18 Apr

Slow-Cooked Sticky Asian Lamb

With the weather starting to cool down a little I figured it was time to pull out the trusty slow-cooker and start testing out some of the recipes I’ve been gather up over the summer months.  One I came across recently and have been eager to try is this Slow-Cooked Sticky Asian Lamb.

I had really high hopes for this recipe.  To say I was disappointed would do this recipe a great injustice, however I think I was expecting something a little sweeter and stickier… something to do with the name I guess!  The flavour of the star anise came through quite strong, I would probably leave out at least one next time and maybe add some extra brown sugar or maybe even a bit of honey… mmm honey!

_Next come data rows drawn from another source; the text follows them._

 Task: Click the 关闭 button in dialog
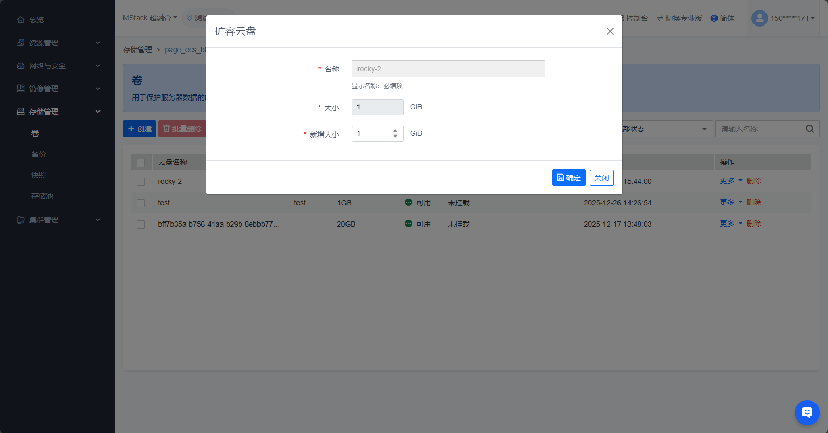pyautogui.click(x=601, y=178)
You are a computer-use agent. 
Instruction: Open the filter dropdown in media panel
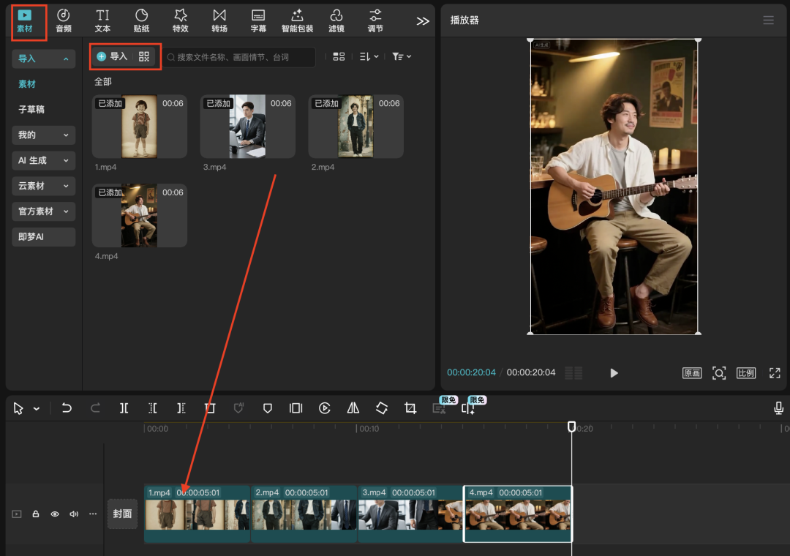pyautogui.click(x=402, y=56)
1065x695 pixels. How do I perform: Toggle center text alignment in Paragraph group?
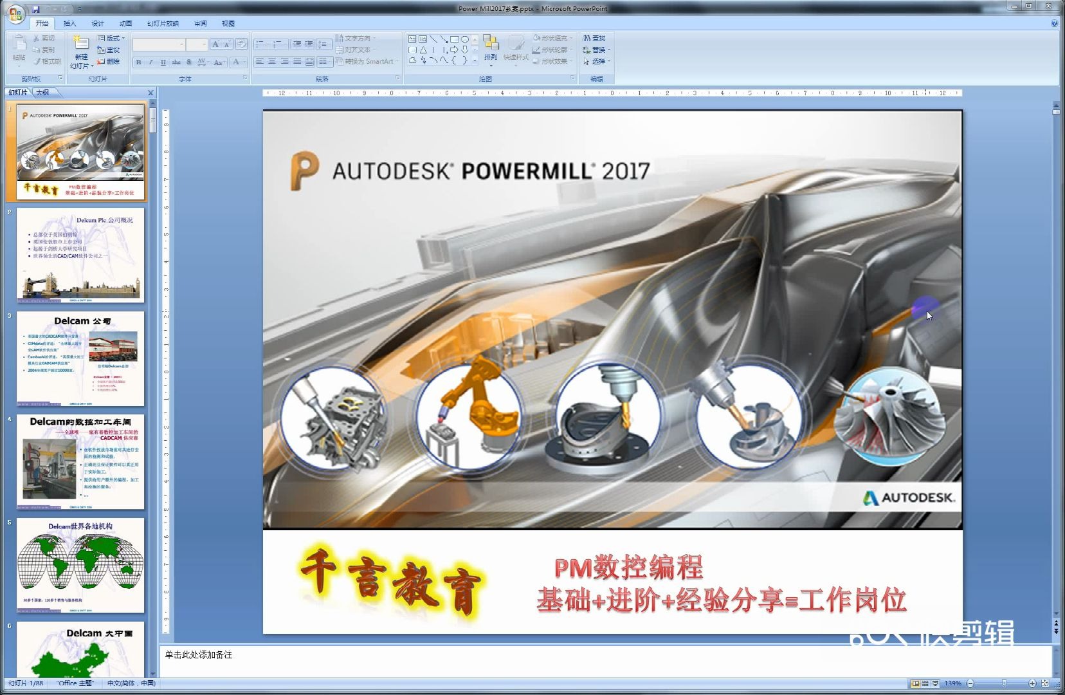tap(273, 62)
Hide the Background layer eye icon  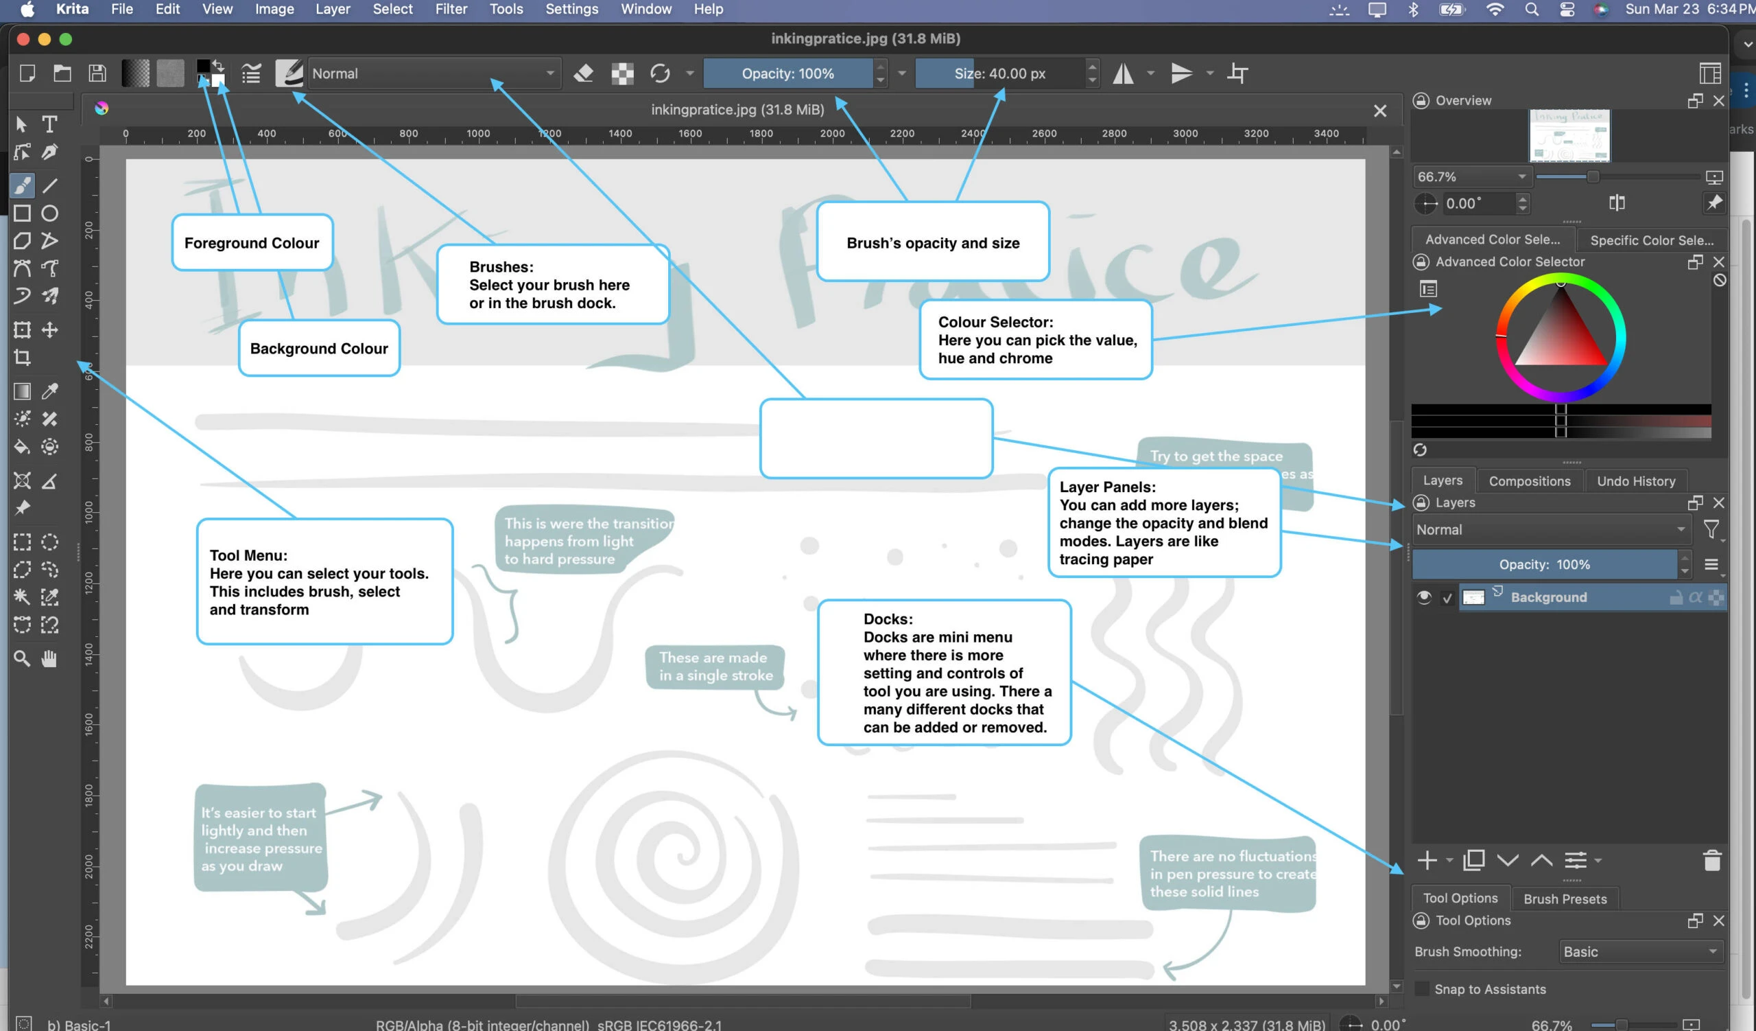tap(1424, 597)
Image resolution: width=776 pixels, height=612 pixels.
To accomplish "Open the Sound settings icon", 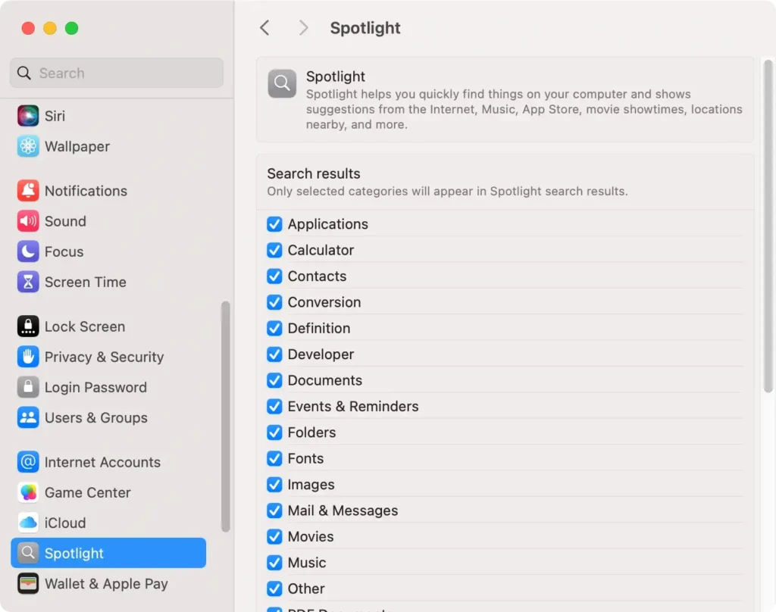I will (x=28, y=221).
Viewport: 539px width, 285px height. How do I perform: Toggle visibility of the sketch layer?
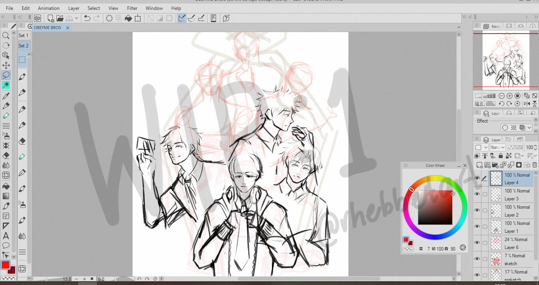point(477,259)
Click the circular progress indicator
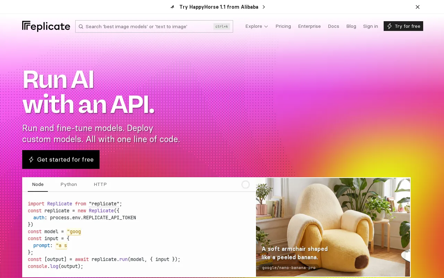Image resolution: width=444 pixels, height=278 pixels. [246, 185]
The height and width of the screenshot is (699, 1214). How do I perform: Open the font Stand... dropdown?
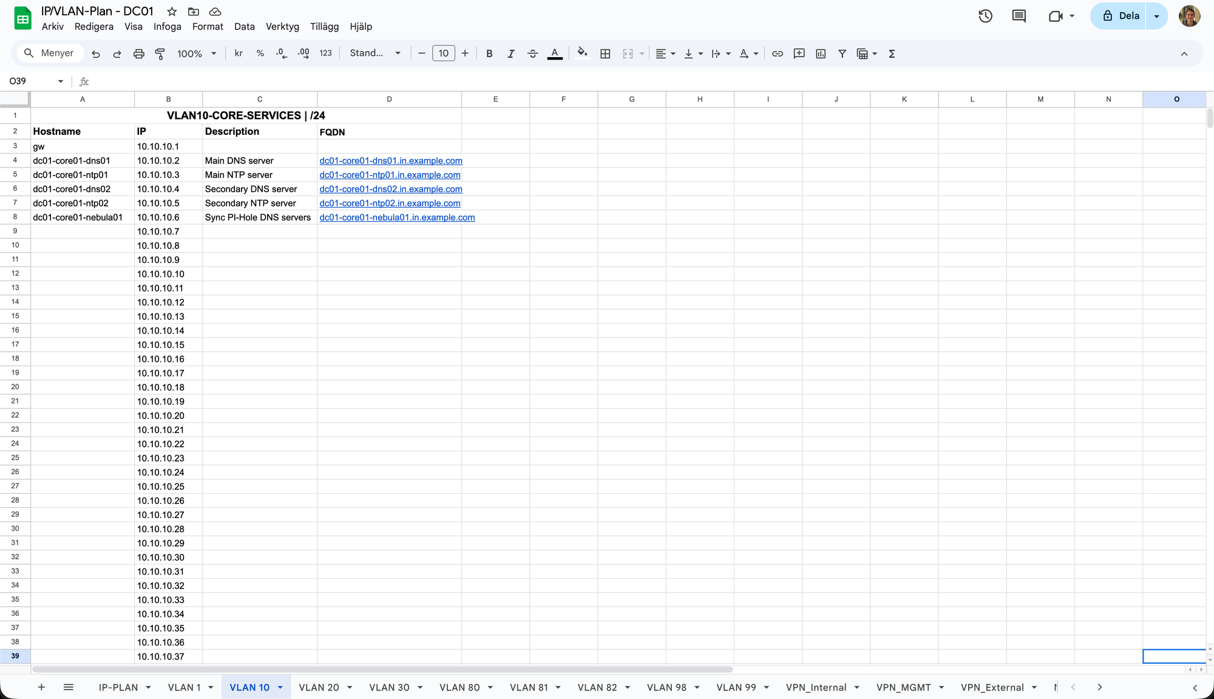click(375, 53)
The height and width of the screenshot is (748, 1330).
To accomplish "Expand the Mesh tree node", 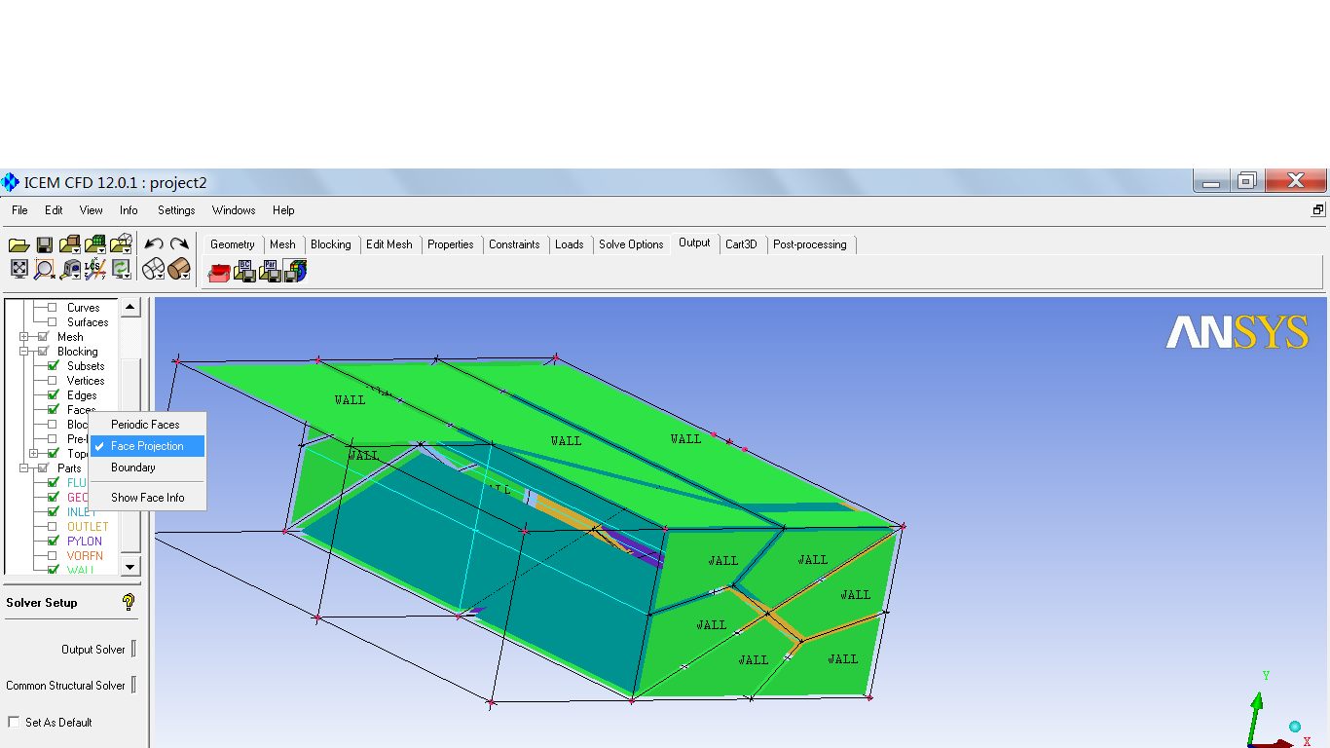I will 24,337.
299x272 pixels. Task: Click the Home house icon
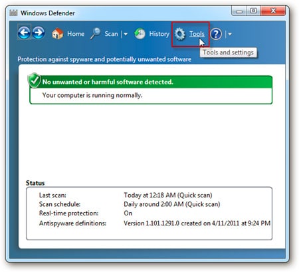coord(57,34)
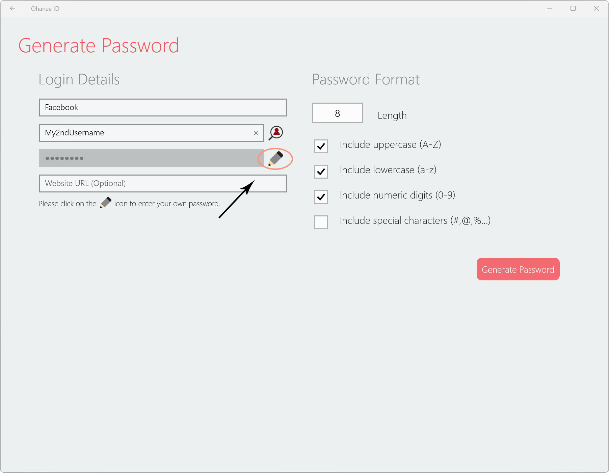Screen dimensions: 609x473
Task: Minimize the Ohanae ID window
Action: pyautogui.click(x=550, y=8)
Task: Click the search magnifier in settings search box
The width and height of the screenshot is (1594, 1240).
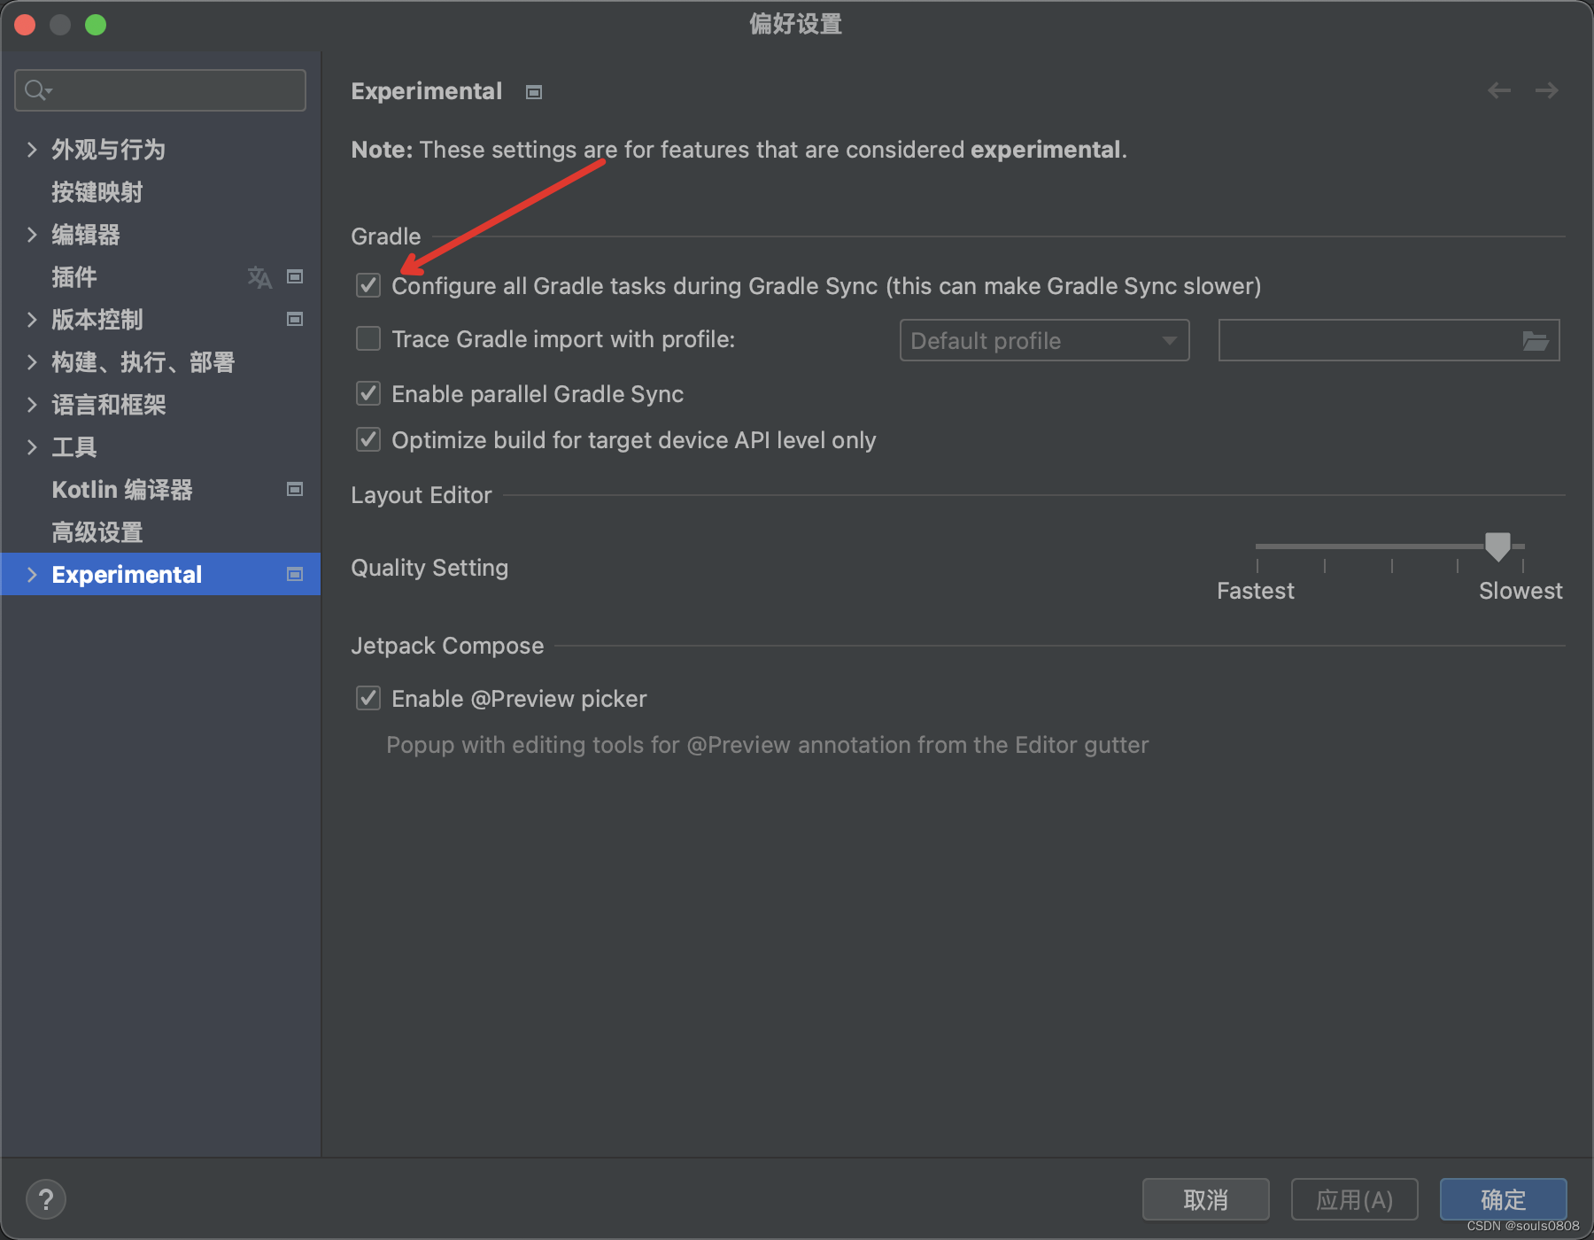Action: tap(36, 89)
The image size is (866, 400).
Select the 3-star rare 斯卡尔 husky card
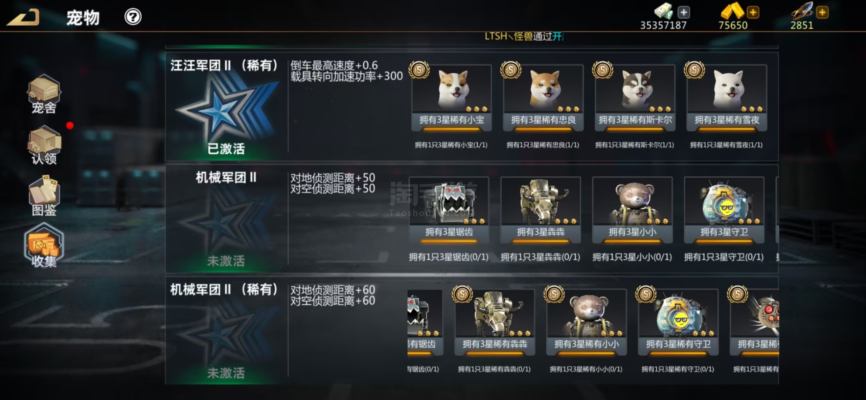click(x=635, y=97)
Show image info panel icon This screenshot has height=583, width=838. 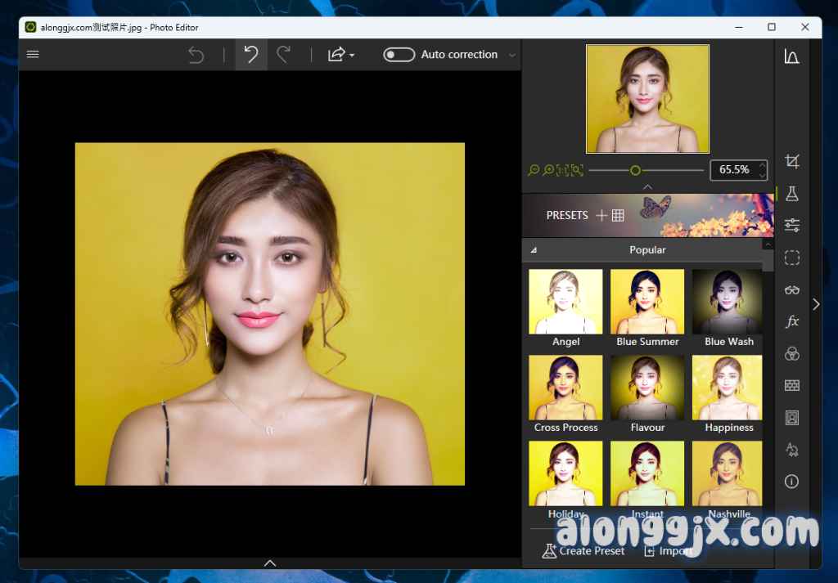click(x=791, y=482)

Ok enough with the talk, lets get down to business.  If you try this recipe please leave a comment, I’d love to hear your thoughts.

Prep: 20mins | Cook: 6-7 hrs | Serves: 6-8 | Difficulty: Easy

  • 2kg leg of lamb, on the bone
  • 1tbs of peanut oil
  • 1/2 a cup of kecap manis (indonesian sweet soy)
  • 1 tsp sesame oil
  • 1/4 cup of rice wine vinegar
  • 1/4 cup of brown sugar
  • 3 star anise
  • 2 stalks fresh lemon grass, beaten and bruised
  • 8 cm piece of ginger, roughly chopped
  • 4 cloves of garlic, roughly chopped
  • 1 large red chilli, roughly chopped
  • 6 green onions, sliced diagonally
  • 1 tbs of toasted sesame seeds
  • 250gm pack of flat rice stick noodles
  • 1 tsp sesame oil (for the noodles)
  • Steamed Asian greens to serve

  1. Heat a large, heavy based pan until quite hot, add the peanut oil and sear the leg of lamb as best you can on all sides. Pop the lamb into the slow cooker. You could do this dish in the oven if you wish but you will need a good casserole dish with a lid.
  2. In a bowl whisk together the kecap manis, rice wine vinegar, brown sugar and sesame oil. Pour over the lamb and add the garlic, ginger, chilli, lemongrass and star anise. Give everything a good stir, pop the lid on, turn the cooker on to high and don’t even think about it for at least two hours. Lift the lid, turn the lamb over and baste with the sauce whenever you think of it but don’t be too precious.
  3. After about 6 hours, remove the lamb from the cooker and cover with foil to keep warm. Strain the liquid from the cooker into a small saucepan and bring to a simmer. Reduce the liquid by about half until it is nice and sticky and syrupy. If there is a lot of fat in the liquid, place the strained liquid in a jug and pop it in the freezer for 30 minutes. No word of a lie, the fat will solidify and lift out really easily.
  4. Cook the noodles according to packet instructions. Drain the noodles and toss with a teaspoon of sesame oil (to prevent sticking) and pop them on a large platter. With a couple of forks, gently pull the lamb apart and arrange over the noodles. Discard the bones but make sure you have a secret little gnaw. Scatter over the sliced green onions and drizzle over the syrupy sauce. Finally scatter over the toasted sesame seeds and serve in the middle of the table with a platter of steamed greens.